The above comments from the early release MMWR on the Iowa cluster (H3N2pdm11 – A/Iowa/07/2011, A/Iowa/08/2011, A/Iowa/09/2011), and the week 48 FluView on the novel cases from Minnesota (trH1N2 – A/Minnesota/19/2011) and West Virginia (trH3N2 – A/West Virginia/06/2011), note that none of the five cases had a swine exposure, and the MMWR cites two additional contacts with the confirmed cases in Iowa who became symptomatic within 1-2 days of the index case (brother and father), and this linkage to an untested symptomatic contact was also noted for the case in Minnesota, which has similarities with the initial confirmed cases in 2009 because those two cases had no swine linkage, and untested relatives / contacts were also symptomatic, signaling efficient and sustained human transmission.
The efficient and sustained human transmission is also seen in the frequency of the novel cases in patients under 10, which is alarming because the above cases represent three different versions of the same virus transmitting in this population. These cases are all rooted in the 2010 human trH3N2 sequences most completely represented by the two cases with the same lineages for all eight gene segments (A/Pennsylvania/40/2010 and A/Wisconsin/12/2010) which were altered by reassortment.
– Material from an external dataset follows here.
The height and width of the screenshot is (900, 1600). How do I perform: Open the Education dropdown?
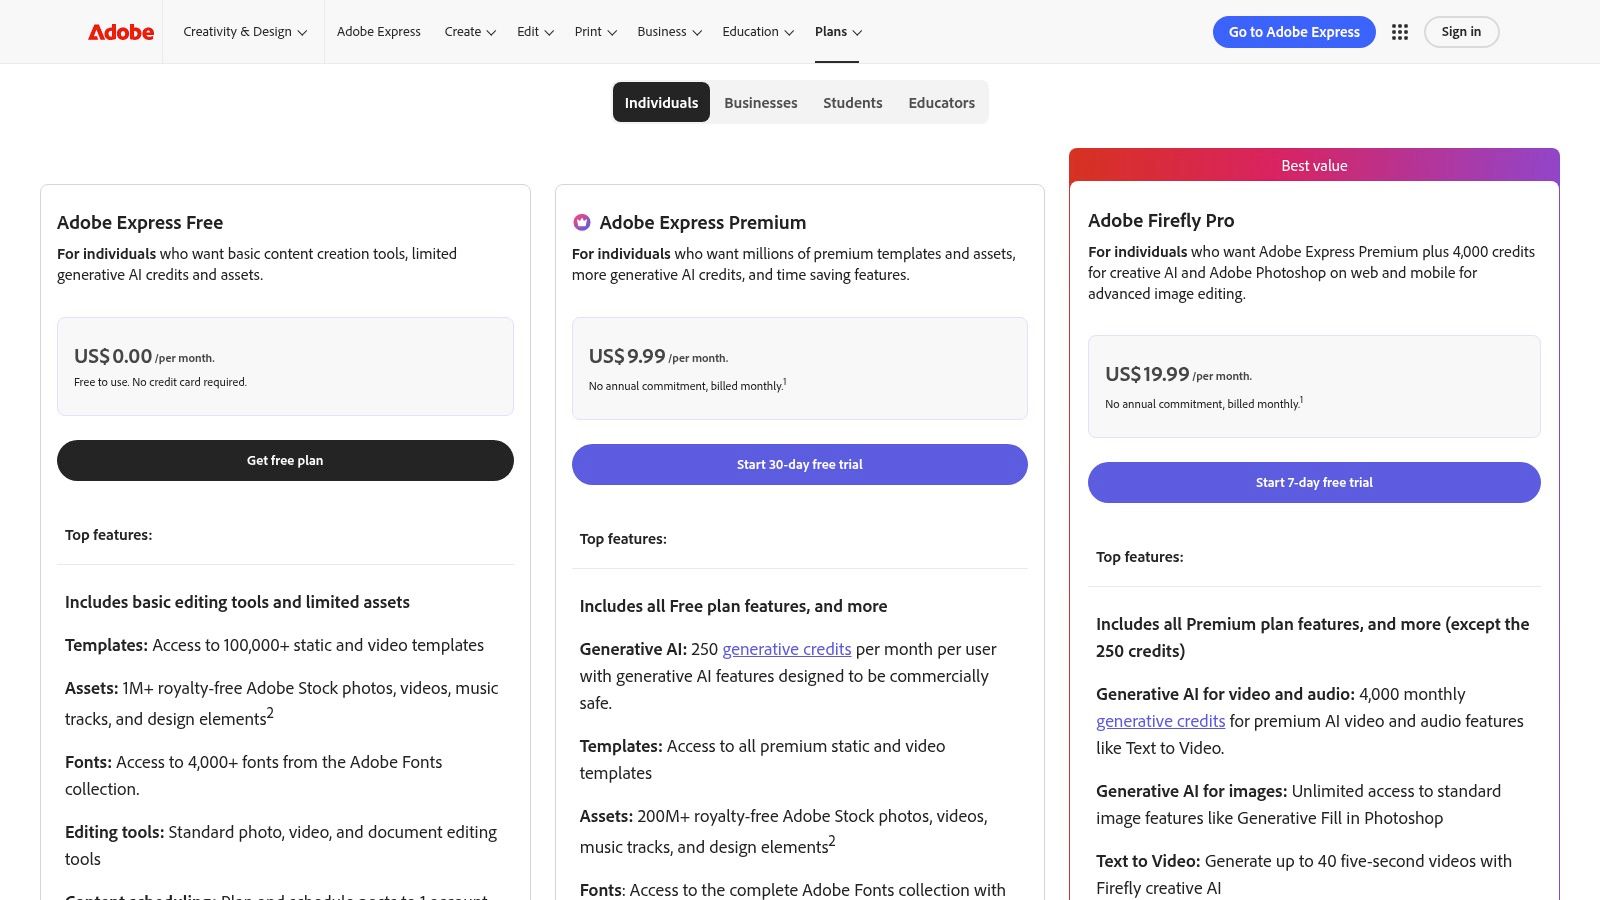(x=756, y=31)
The first 10 cases in 2011 had the same constellation of genes, which had 5 genes from the two 2010 human cases cited above, as well as three genes from a swine H1N2 parent from Ohio, A/swine/Ohio/FAH10-1/2010, which contributed PB1, NA, and the M gene which was from H1N1pdm09. The trH3N2 described above exchanged the N2 for another swine trH3N2, so it matches the above cases in 7 of the 8 gene segments, including the H1N1pdm09 M gene. The trH1N2 was generated by the same two parents which formed the H3N2pdm11 constellation, except the H1N2 just swapped the H and N genes. Therefore, the N2 matches the 10 H3N2pdm11 cases and is most closely related to A/Pennsylvania/09/2011 (which is also true for the MP and NS genes). Thus, all 12 of the novel isolates in 2011 are reassortant versions of the same H3N2 and trH1N2 parents, and 11/12 match trH3N2 cases match in 7 of the 8 gene segments, while the trH1N2 has the same N2 found in 11/12 cases (as well as four other genes (PB2, PA, NP, NS) that have the same lineage for all 12 isolates. Moreover, the H and N genes trace back to human isolates for all 12 cases. H3 is linked to seasonal H3N2 from the mid 1990’s, while the N2 is linked to seasonal H3N2 from 2003, while the H1 is linked to seasonal H1N2 from 2003.
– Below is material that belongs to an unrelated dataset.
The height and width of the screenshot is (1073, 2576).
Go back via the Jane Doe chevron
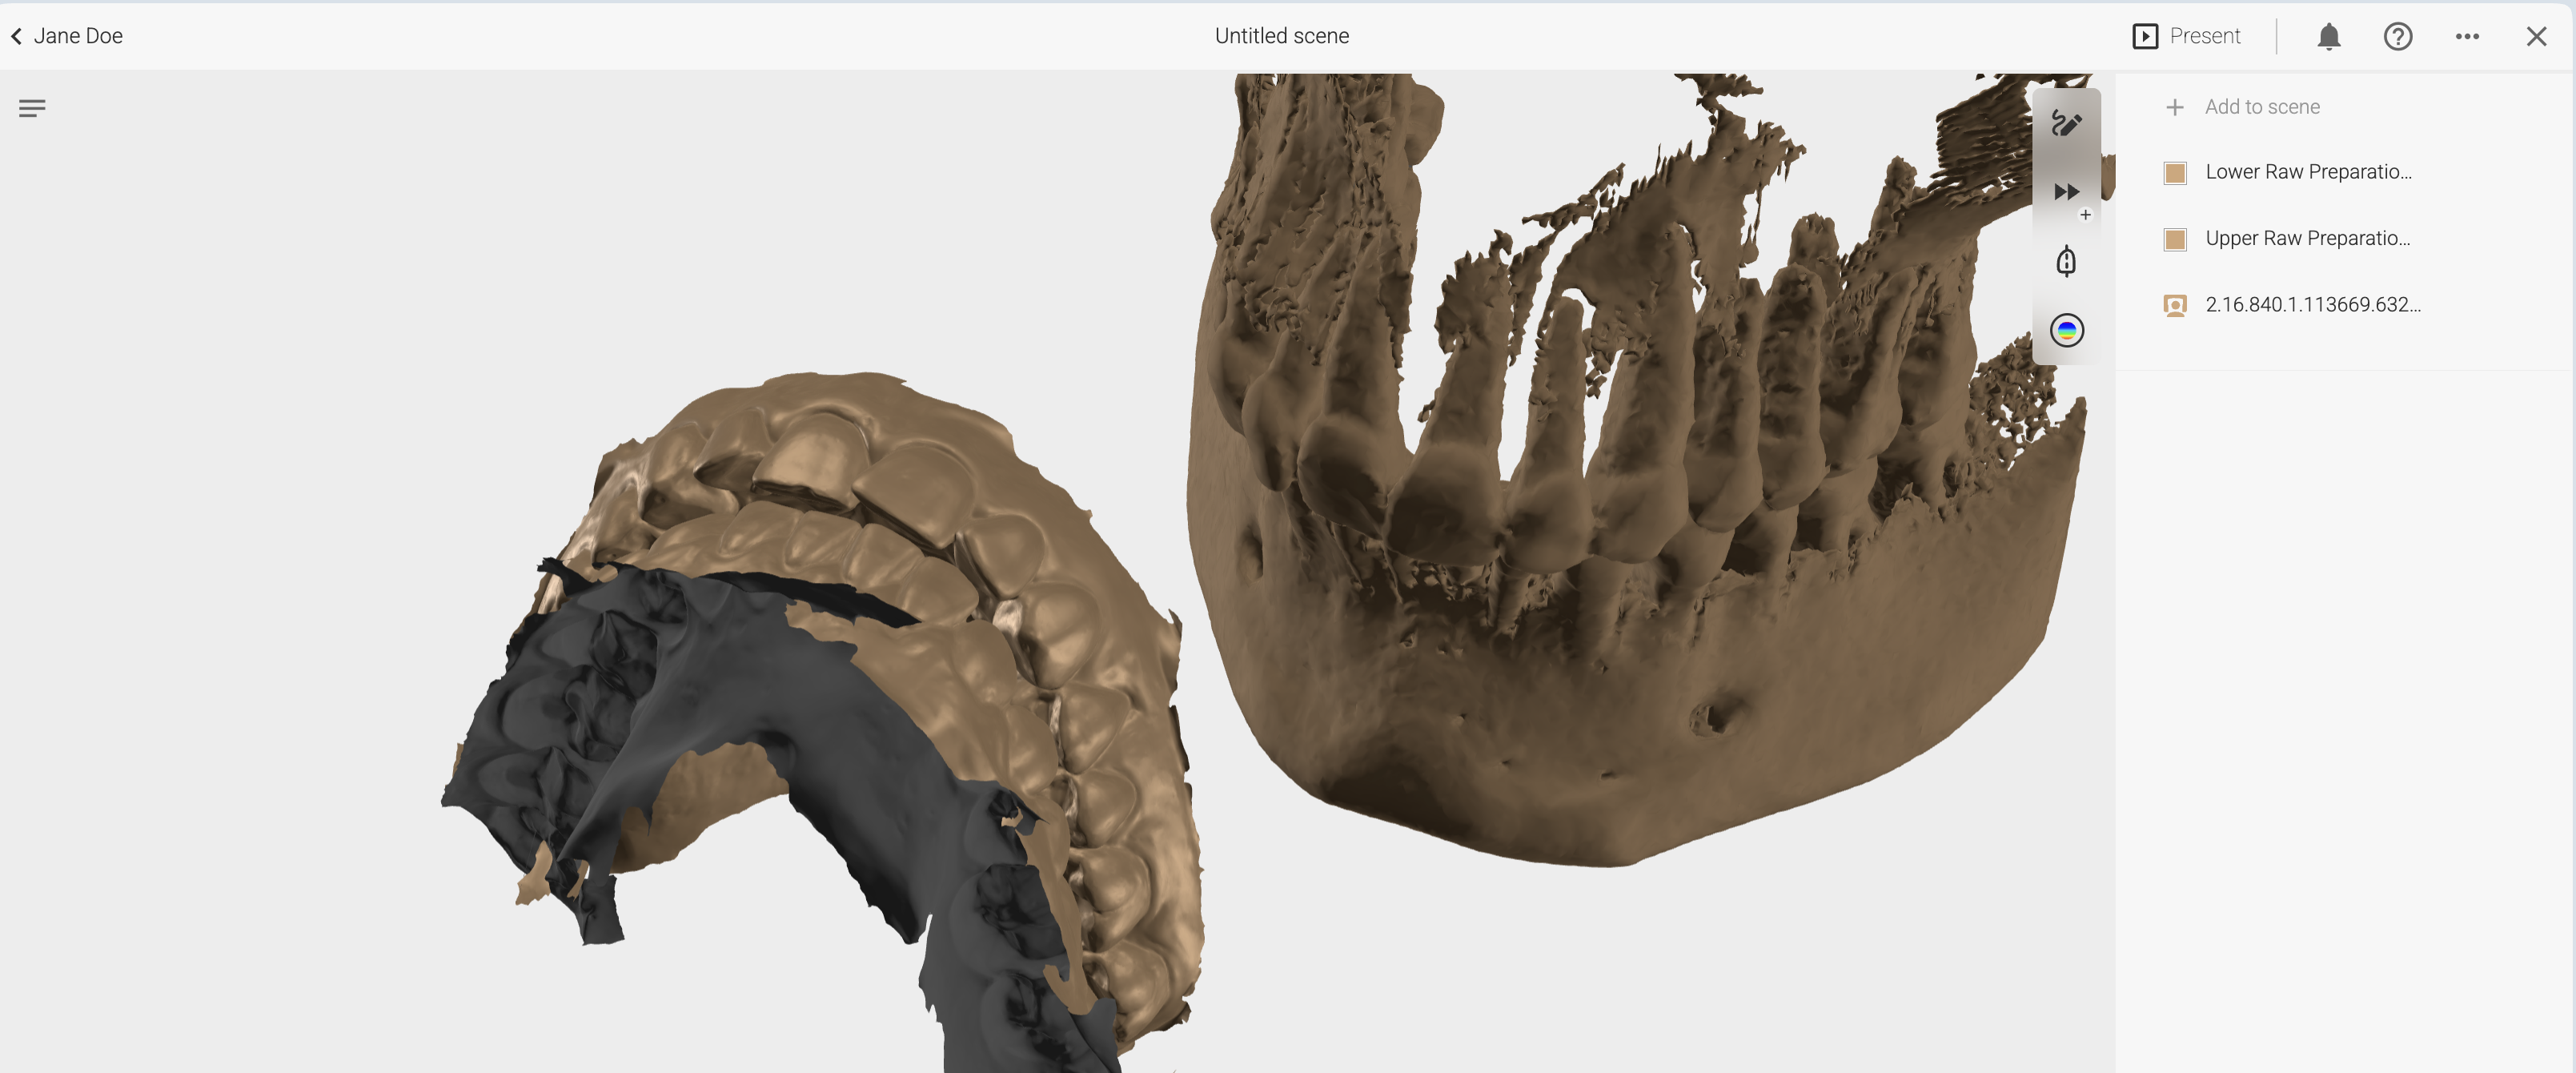tap(17, 37)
Consequently, the age group under 10 is most vulnerable because of a lack of exposure to the earlier seasonal influenza’s which is reflected in the age of the five confirmed cases cites above (all under 5 years of age) as well as the chronology of the cases for the 2011/2012 season, which indicates the first case was seasonal H3N2, and all 7 of the most recent cases have been novel (the five cases above, as well as the two cases from Maine (A/Maine/06/2011 and A/Maine/07/2011). The second Maine case like the 2010 Pennsylvania case, tested as seasonal H3N2 because of low levels of RNA. However both were tested further because of a “swine exposure”. Thus, the number of novel cases in the 2010/2011 season, as well as the current season, is markedly higher than the confirmed cases, which require sequencing, since none of the PCR targets use sequences from these novel isolate (the H3 test is directed at seasonal H3, while the NP target is based on H1N1pdm09).
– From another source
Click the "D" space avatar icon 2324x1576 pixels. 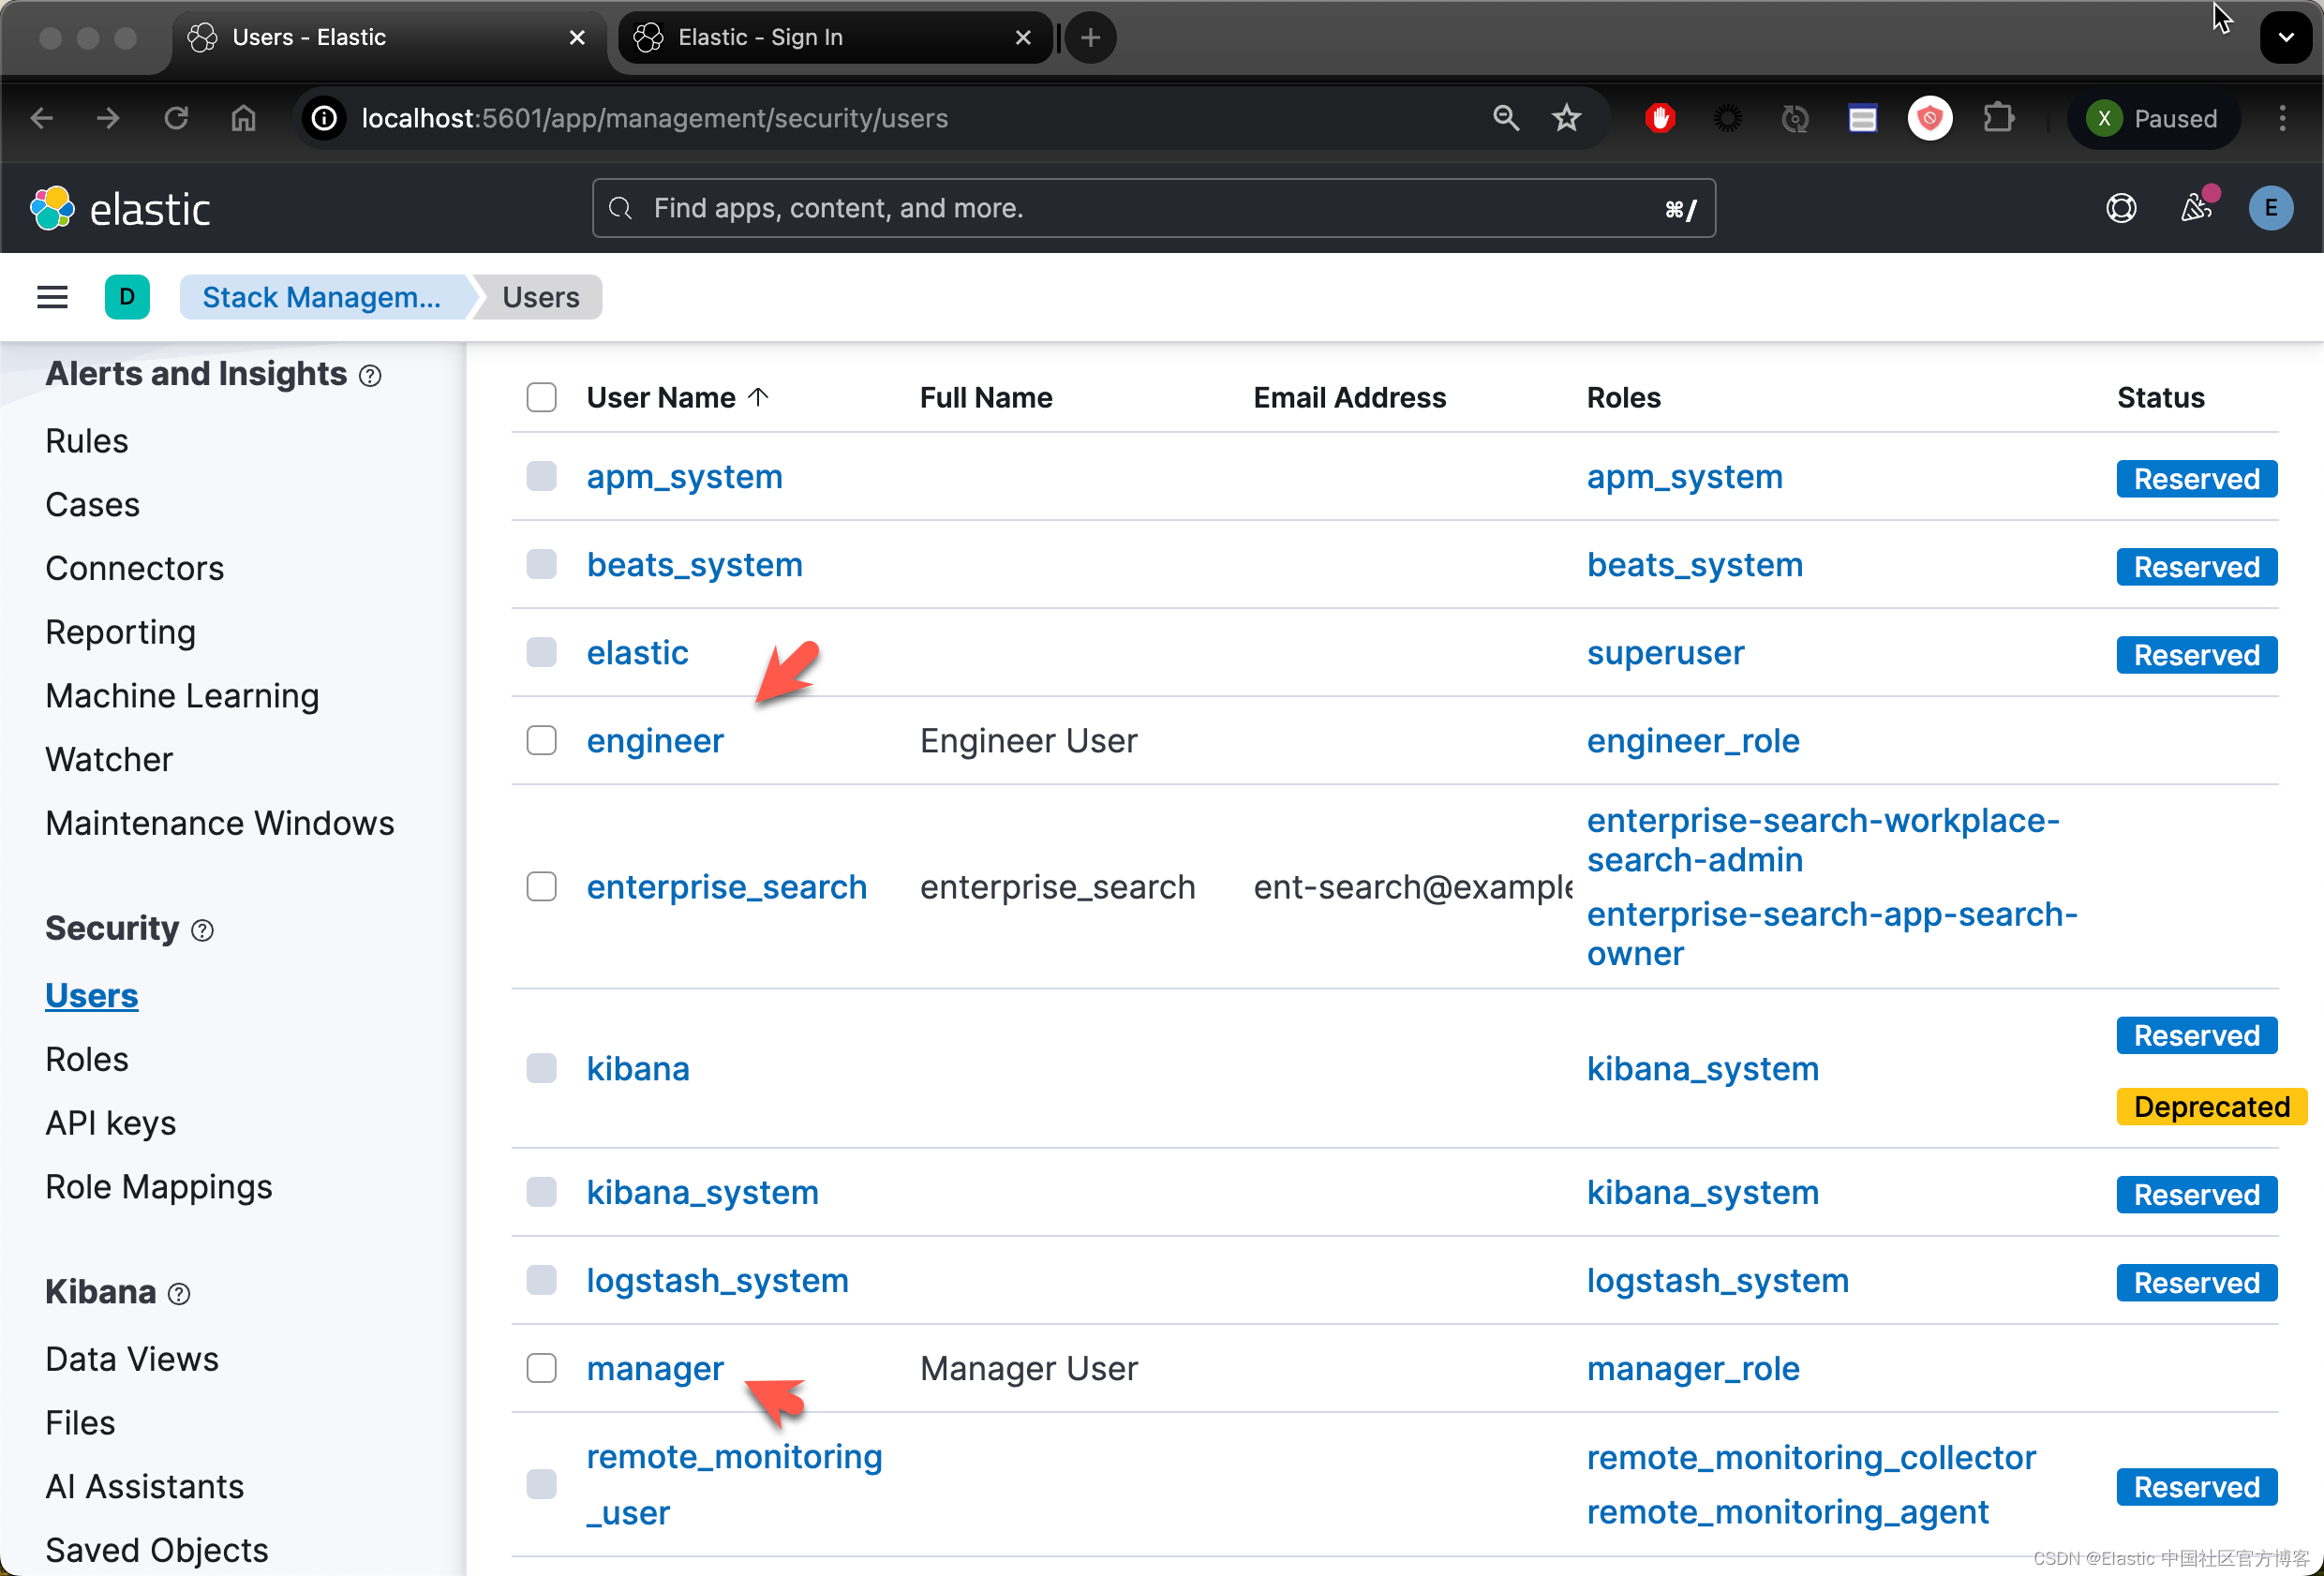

Thus, sequencing of influenza A positives from patients under 10 years-of-age would create a more accurate tally of novel influenza infections in this age group, as well as a more complete description of the number of different reassortants transmitting in this age group.
Moreover, as the viral loads increase, the detection of severe cases in this age group, as well as detection of adult cases, are also likely to increase.
Therefore, aggressive testing of influenza A positive cases is long overdue, to more accurately characterize the nature and extent of the 2011 pandemic.